• _Exercise data_
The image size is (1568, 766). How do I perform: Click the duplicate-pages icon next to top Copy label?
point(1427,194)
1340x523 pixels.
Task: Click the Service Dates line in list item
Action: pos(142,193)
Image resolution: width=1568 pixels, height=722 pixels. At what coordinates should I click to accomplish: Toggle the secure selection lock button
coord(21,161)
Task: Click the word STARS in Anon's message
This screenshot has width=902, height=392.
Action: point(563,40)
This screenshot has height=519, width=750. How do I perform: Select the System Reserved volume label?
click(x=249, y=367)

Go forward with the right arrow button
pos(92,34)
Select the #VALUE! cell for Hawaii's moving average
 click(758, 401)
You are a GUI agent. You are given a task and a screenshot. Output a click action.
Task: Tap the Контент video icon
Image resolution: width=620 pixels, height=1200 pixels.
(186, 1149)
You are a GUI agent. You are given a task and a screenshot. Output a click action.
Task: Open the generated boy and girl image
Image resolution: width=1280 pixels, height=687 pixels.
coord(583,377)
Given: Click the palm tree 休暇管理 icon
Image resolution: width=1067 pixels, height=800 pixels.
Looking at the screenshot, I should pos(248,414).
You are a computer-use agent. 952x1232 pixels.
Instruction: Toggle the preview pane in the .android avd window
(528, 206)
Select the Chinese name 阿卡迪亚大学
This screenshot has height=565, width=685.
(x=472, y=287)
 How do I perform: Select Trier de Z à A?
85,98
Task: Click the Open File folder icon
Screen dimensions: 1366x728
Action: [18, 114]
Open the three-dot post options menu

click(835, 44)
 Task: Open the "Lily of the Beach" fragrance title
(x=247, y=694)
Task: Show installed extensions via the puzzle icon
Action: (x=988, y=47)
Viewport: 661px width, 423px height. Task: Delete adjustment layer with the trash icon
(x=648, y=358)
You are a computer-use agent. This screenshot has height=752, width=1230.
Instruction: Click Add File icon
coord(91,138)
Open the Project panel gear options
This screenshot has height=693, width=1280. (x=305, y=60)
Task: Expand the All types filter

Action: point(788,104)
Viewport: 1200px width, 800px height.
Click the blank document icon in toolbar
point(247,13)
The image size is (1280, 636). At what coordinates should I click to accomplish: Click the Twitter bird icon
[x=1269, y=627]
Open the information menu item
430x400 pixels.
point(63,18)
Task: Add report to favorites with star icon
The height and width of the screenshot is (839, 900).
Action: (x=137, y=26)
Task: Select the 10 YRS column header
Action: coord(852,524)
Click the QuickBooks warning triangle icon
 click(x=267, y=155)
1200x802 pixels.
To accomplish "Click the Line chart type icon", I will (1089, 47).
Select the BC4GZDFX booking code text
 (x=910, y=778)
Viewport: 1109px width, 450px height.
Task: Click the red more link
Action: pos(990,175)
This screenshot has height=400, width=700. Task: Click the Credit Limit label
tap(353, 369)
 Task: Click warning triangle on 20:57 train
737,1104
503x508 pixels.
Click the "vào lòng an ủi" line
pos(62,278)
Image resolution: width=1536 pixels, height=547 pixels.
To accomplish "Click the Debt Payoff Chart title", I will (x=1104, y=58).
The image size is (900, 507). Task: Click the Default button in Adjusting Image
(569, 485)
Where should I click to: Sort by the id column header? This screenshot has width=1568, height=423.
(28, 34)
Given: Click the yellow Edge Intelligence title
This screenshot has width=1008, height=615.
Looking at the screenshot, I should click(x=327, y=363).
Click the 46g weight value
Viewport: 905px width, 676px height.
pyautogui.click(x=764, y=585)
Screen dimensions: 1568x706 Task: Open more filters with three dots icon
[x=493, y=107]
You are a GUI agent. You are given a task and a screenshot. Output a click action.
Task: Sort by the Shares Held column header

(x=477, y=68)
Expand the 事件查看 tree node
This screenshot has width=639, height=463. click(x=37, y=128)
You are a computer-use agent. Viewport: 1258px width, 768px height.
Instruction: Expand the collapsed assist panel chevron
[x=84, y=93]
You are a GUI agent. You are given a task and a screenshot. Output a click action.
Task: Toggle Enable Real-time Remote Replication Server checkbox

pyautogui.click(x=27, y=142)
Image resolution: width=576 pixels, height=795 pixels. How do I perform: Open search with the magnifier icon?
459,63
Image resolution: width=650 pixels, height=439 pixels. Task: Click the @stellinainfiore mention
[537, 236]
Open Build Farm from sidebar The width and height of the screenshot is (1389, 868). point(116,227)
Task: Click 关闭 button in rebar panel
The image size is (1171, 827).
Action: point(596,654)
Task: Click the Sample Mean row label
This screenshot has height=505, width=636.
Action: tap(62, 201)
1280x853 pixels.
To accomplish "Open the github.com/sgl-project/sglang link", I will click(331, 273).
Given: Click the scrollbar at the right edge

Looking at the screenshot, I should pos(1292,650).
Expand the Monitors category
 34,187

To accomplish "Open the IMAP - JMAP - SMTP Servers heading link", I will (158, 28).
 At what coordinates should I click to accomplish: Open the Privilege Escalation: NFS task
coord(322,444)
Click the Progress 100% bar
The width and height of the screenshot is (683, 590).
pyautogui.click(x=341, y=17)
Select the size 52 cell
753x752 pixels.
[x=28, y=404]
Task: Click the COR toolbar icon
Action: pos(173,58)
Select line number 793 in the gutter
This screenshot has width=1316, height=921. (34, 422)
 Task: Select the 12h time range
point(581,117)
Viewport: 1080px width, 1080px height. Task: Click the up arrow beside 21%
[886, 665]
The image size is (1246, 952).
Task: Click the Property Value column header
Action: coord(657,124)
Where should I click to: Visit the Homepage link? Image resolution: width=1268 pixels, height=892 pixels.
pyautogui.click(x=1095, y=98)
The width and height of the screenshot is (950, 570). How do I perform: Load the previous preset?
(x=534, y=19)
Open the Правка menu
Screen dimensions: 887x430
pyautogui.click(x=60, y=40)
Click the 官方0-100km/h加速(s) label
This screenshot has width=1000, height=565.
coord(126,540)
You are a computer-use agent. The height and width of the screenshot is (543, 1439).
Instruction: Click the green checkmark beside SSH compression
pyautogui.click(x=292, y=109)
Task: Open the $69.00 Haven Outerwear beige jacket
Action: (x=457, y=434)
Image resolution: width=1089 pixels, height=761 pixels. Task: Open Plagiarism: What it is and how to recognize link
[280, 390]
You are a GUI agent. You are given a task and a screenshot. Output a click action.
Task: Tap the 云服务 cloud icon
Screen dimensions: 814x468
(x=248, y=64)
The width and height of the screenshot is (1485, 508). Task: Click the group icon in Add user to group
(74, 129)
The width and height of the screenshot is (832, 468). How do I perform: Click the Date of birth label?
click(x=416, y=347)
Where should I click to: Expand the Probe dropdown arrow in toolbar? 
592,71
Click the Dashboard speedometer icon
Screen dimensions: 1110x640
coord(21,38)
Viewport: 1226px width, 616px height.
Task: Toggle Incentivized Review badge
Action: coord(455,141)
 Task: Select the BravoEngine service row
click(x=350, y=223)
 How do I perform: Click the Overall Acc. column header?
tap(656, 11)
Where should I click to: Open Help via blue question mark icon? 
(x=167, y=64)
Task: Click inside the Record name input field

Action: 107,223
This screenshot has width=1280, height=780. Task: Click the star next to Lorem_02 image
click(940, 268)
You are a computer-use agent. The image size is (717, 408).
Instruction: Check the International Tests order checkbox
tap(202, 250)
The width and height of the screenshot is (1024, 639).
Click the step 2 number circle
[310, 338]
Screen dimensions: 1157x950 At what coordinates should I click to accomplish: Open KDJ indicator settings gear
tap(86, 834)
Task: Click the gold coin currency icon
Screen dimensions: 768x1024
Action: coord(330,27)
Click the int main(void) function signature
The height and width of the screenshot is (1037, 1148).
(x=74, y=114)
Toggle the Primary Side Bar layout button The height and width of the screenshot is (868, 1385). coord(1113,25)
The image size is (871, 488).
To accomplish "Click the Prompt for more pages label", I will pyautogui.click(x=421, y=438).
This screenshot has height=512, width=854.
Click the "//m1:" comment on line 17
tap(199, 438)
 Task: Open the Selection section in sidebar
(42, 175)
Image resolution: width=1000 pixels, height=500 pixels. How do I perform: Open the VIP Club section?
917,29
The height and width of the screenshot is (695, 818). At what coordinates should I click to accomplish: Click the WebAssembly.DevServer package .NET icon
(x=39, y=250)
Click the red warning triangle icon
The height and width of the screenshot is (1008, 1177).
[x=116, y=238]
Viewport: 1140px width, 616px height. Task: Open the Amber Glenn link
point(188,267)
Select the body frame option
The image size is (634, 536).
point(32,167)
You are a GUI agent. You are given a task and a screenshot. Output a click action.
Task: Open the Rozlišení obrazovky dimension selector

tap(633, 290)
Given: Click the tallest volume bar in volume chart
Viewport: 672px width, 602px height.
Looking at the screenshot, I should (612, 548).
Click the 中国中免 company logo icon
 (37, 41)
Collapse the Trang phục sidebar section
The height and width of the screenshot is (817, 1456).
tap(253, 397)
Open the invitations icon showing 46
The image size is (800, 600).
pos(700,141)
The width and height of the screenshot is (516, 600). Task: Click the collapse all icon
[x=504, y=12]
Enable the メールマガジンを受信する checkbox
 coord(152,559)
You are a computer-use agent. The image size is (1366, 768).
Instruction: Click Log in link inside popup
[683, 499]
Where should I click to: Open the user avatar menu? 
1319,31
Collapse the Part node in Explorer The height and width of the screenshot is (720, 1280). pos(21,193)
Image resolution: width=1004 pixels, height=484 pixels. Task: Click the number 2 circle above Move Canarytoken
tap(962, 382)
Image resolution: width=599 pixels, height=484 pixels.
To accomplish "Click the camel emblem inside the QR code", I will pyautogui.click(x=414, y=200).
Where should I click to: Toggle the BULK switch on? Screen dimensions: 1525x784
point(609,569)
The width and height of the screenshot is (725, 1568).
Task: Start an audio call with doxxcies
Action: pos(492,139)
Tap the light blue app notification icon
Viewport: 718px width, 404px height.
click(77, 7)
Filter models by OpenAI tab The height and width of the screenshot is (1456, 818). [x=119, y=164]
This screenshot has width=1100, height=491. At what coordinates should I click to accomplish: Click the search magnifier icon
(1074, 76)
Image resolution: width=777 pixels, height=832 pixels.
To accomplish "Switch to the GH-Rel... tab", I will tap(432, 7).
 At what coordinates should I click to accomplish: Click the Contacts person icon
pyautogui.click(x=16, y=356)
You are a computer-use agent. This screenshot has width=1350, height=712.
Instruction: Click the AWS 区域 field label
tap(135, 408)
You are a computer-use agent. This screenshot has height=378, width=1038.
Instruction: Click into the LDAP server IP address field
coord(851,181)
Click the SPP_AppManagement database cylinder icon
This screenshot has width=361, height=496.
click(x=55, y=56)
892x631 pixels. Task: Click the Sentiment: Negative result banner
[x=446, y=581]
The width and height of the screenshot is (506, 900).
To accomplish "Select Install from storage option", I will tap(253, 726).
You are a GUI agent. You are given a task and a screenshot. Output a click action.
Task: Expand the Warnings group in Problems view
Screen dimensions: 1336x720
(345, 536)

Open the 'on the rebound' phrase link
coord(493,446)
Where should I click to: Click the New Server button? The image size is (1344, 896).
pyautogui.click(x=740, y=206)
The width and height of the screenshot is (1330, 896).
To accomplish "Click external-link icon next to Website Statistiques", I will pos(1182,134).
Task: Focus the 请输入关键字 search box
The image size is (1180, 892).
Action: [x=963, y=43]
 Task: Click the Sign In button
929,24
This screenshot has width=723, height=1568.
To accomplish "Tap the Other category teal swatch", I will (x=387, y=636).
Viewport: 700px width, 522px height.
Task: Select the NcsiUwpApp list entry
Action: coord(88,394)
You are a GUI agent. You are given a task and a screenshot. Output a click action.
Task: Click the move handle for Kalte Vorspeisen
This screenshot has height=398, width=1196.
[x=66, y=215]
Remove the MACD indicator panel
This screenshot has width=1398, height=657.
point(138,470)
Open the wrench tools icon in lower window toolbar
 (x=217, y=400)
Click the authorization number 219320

• _What is required_
From the line with "The image size is (1180, 892)." to the end of the listing above, set down every line exactly as it appears, both ends included.

• _Exercise answer_
The image size is (1180, 892).
Action: [x=963, y=43]
 Task: Click the Sign In button
929,24
This screenshot has width=723, height=1568.
To accomplish "Tap the Other category teal swatch", I will (x=387, y=636).
Viewport: 700px width, 522px height.
Task: Select the NcsiUwpApp list entry
Action: coord(88,394)
You are a GUI agent. You are given a task and a screenshot. Output a click action.
Task: Click the move handle for Kalte Vorspeisen
This screenshot has height=398, width=1196.
[x=66, y=215]
Remove the MACD indicator panel
This screenshot has width=1398, height=657.
point(138,470)
Open the wrench tools icon in lower window toolbar
 (x=217, y=400)
Click the authorization number 219320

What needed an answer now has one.